DimensionalDist2D no support for arbitrary dimension

DimensionalDist2D — Chapel Documentation 1.28 seems to only support 2D array. I am interested in the design of such domain map interface, and I am curious about the reason why the most general nD mechanism is not implemented. What's the difficulty in the implementation? If it could be implemented, will it be a series of mechanisms like DimensionalDist3D, DimensionalDist4D, DimensionalDist5D? Or actually, DimensionalDistND can be supported in Chapel? If not, what would be the major difficulty there?

Another question is DimensionalDist2D can accept BlockCycDim, BlockDim, and ReplicatedDim. Why is CyclicDim not supported?

Lastly, I am curious about the design philosophy of domain map's standard distributions. Is it true that these distributions are implemented incrementally (i.e., adding new distributions if there are situations where there exists cases are not supported by the current design)?

I am also curious about the internal implementation of domain map for arrays: when is the array materialized in the physical memory? Before applying the domain mapping (then one processor has to be able to materialize the whole array then distribute certain elements to other processors), or after the domain mapping has finished (i.e., materializing the arrays in physical memory after the each processor knows its own portion)? I assume it is the latter case.

How does the runtime know whether the current index access to the array has its data on its own processor or needs to request data from the remote processor?

Hi Anjiang —

Thanks for your questions about Chapel's distributions, which I'll try to
answer here. I'm going to answer them out of order to try and streamline
things a bit:

Lastly, I am curious about the design philosophy of domain map's
standard distributions. Is it true that these distributions are
implemented incrementally (i.e., adding new distributions if there are
situations where there exists cases are not supported by the current
design)?

that's a reasonable assessment of when we add new standard domain maps: We
currently add a new standard domain map (block, cyclic, dimensional,
replicated, etc.) when we have a use case that warrants it. Those use
cases could either be motivated by an end-user or by a use-case we're
interested in internally.

In recent years, Block and Cyclic have been sufficient for most of our —
and our current users' — needs, and we've had other priorities to focus
on. So our set of standard domain maps hasn't particularly grown in
recent years. One effort that has started to get some attention recently
is what would be required to get standard distributions like 'block'
targeting GPUs.

DimensionalDist2D — Chapel Documentation 1.28
seems to only support 2D array. I am interested in the design of such
domain map interface, and I am curious about the reason why the most
general nD mechanism is not implemented. What's the difficulty in the
implementation? If it could be implemented, will it be a series of
mechanisms like DimensionalDist3D, DimensionalDist4D, DimensionalDist5D?
Or actually, DimensionalDistND can be supported in Chapel? If not, what
would be the major difficulty there?

I'm not aware, offhand, of any intrinsic barrier to supporting a general
nD dimensional distribution, though doing so could obviously potentially
add additional overhead. Generally, when implementing things like this, I
find it can be instructive to start with a specific instance (like 2D
dimensional distributions) and then generalize it over time rather than
starting with the most general solution from the start. For example,
though I don't recall for sure, I wouldn't be surprised if our first
'block' distribution may have been similarly limited to 1D domains/arrays.

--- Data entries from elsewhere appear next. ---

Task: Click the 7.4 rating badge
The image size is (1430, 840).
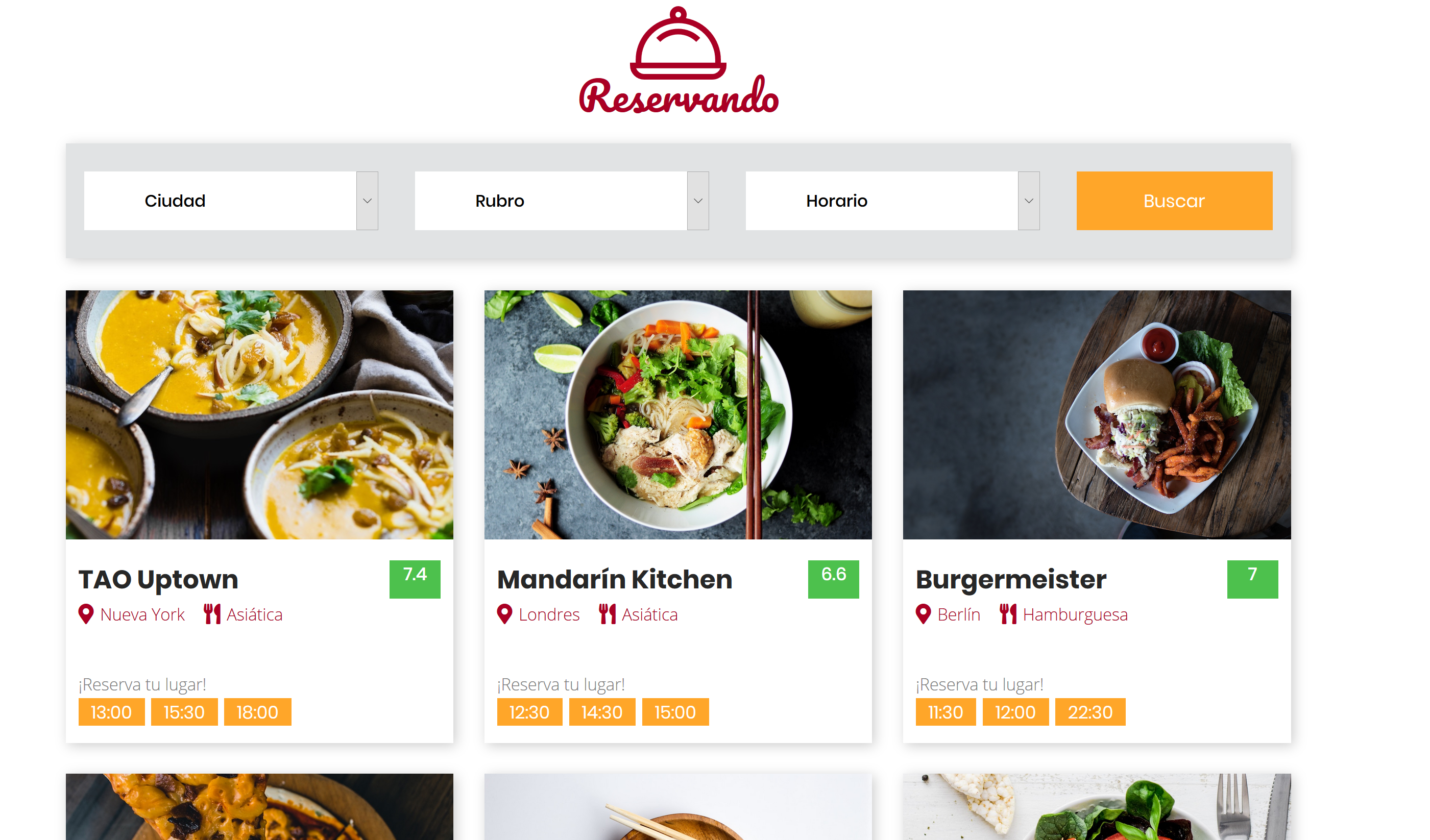Action: point(415,579)
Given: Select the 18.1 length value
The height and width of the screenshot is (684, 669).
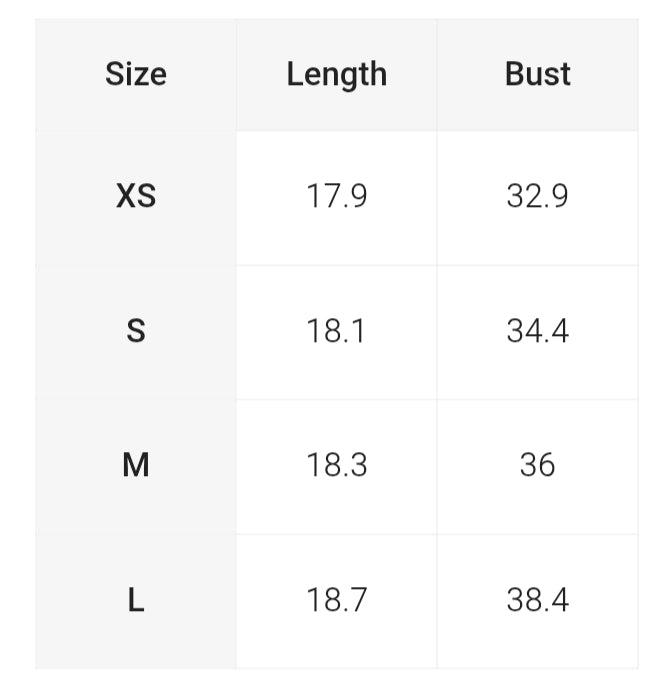Looking at the screenshot, I should (336, 330).
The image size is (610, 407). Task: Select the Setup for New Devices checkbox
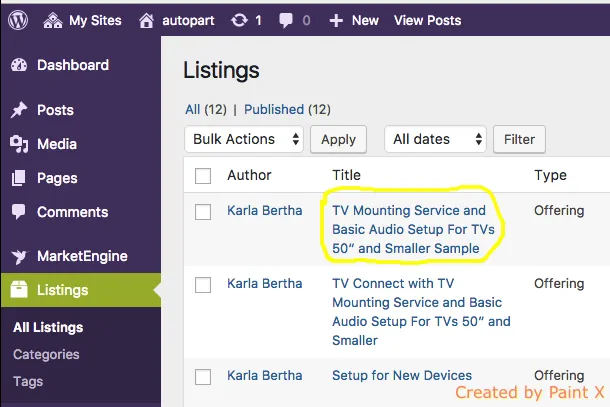coord(204,376)
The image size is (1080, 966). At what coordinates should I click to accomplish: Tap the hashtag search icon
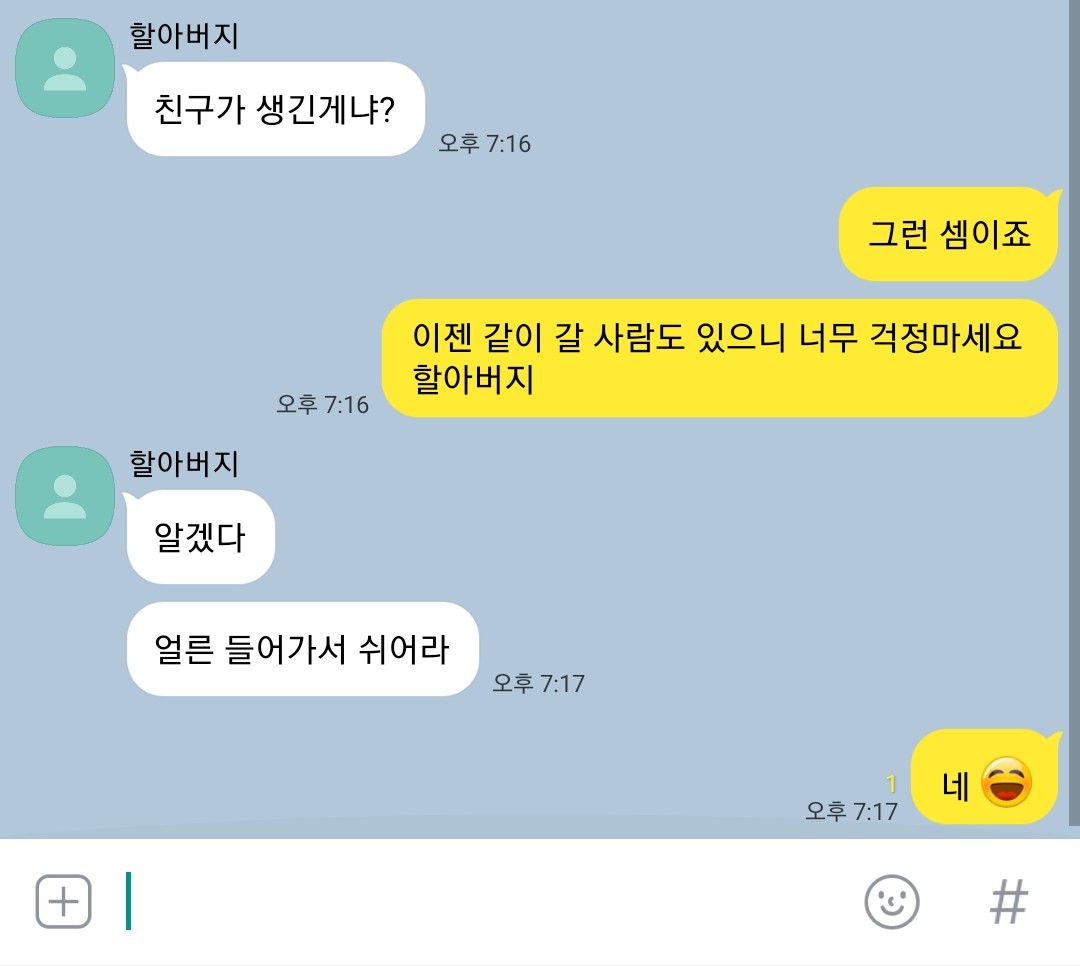click(x=1009, y=902)
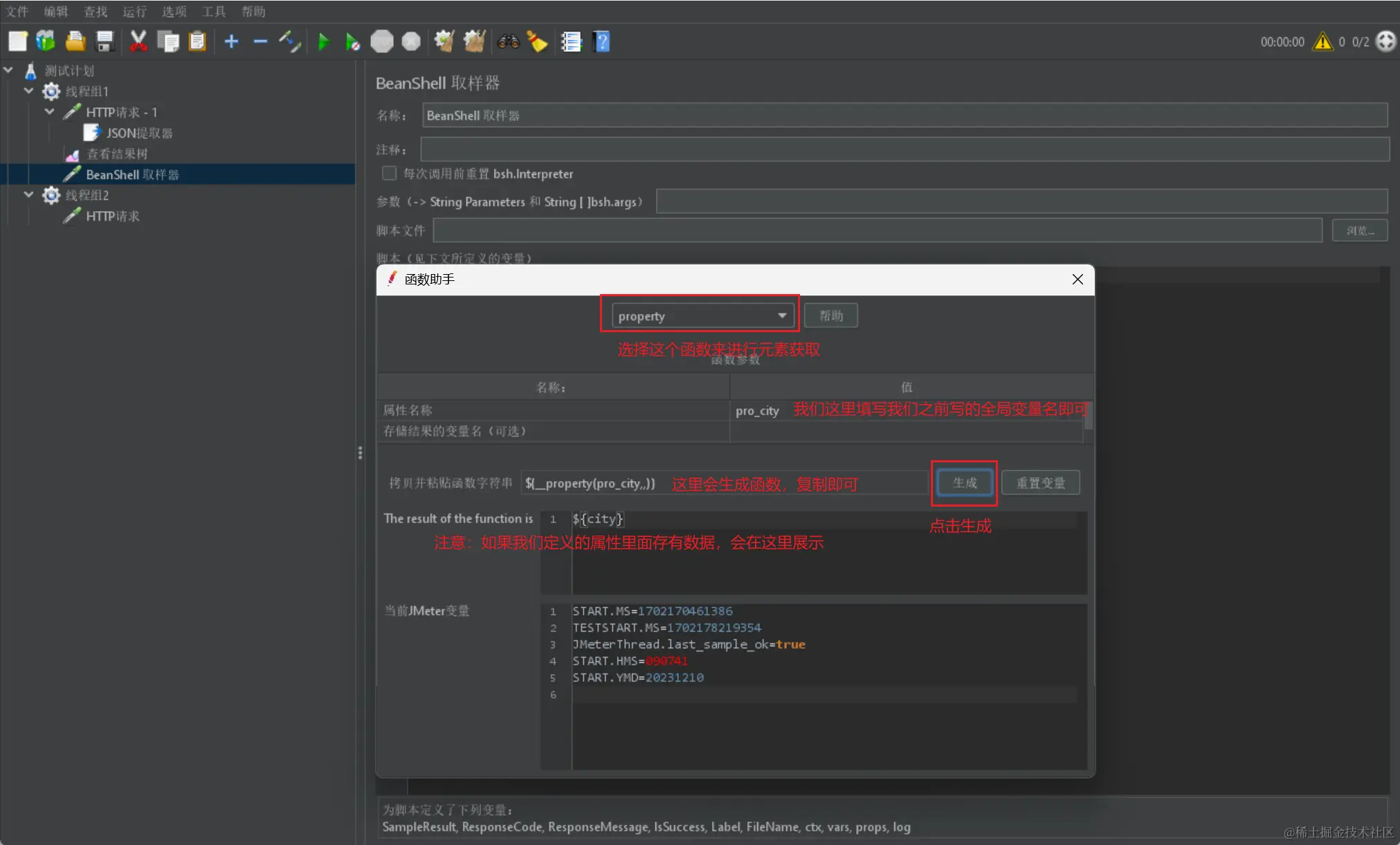The width and height of the screenshot is (1400, 845).
Task: Enable reset bsh.Interpreter before each call checkbox
Action: click(x=390, y=174)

The current 2D dimensional distribution was developed as a
proof-of-concept, and never really received the performance tuning and
attention it deserves to become a first-class citizen in the standard
library. This is a big part of why it is currently marked as unstable.
Our original motivation for developing it was to apply it to the HPL
benchmark used by the HPC Challenge compeition and the top-500, but then
we moved on to other priorities before getting that code into competitive
shape. It would be interesting to return to.

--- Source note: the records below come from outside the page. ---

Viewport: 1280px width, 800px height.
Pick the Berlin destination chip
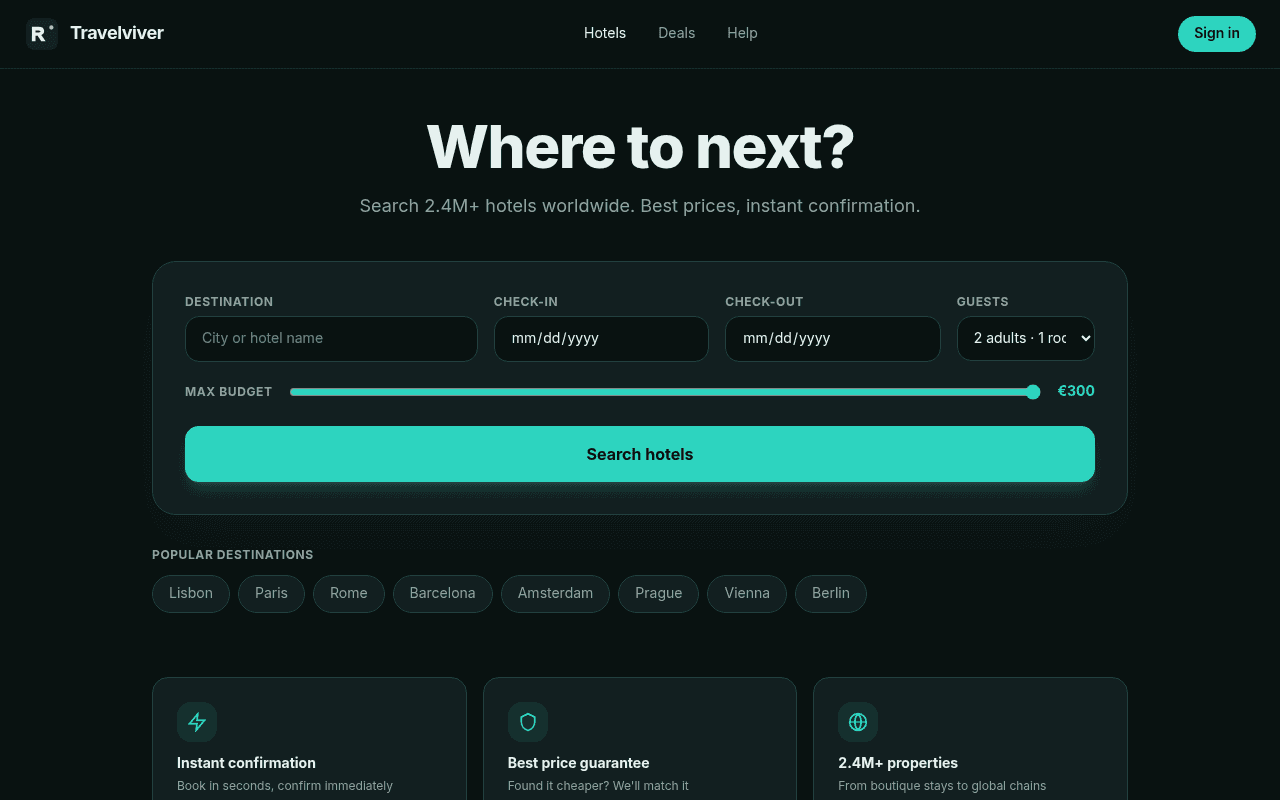(x=831, y=593)
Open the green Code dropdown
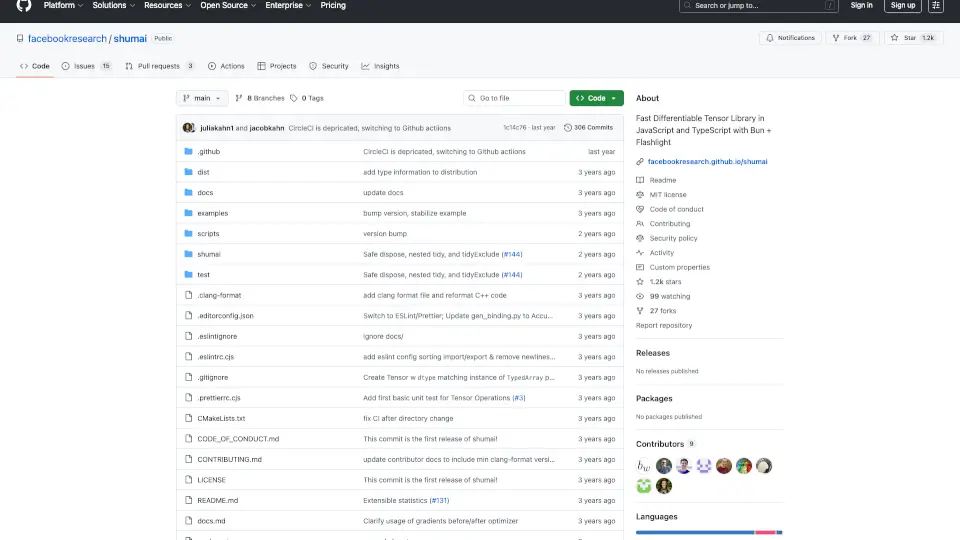The height and width of the screenshot is (540, 960). (x=596, y=98)
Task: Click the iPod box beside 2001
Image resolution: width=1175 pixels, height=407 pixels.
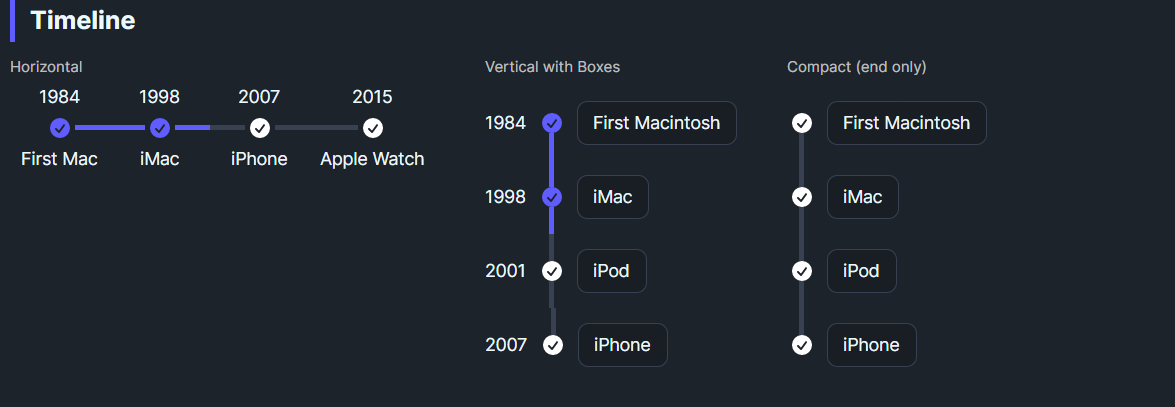Action: pos(611,271)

DimensionalDist2D was also an important philosophical proof-of-concept for
us because when we started Chapel, the general expectation was that all
distributions should be specified on a dimensional basis (as was done in
HPF). But we wanted to take more of a multidimensional approach in order
to support distributions like recursive bisection without precluding the
ability to still specify things on a per-dimension basis when desired.
So DimensionalDist2D was our (modest) proof of concept that our philosophy
was achievable.

Another question is DimensionalDist2D can accept BlockCycDim, BlockDim,
and ReplicatedDim. Why is CyclicDim not supported?

I don't think there's any deep reason other than that we didn't need it
for our HPL port? Technically, I don't think we needed 'BlockDim' either,
but it was an easy/obvious/simple starting point given the relative
simplicity of 'Block' (though arguably 'Cyclic' is even easier... it just
doesn't offer much spatial locality, when desired).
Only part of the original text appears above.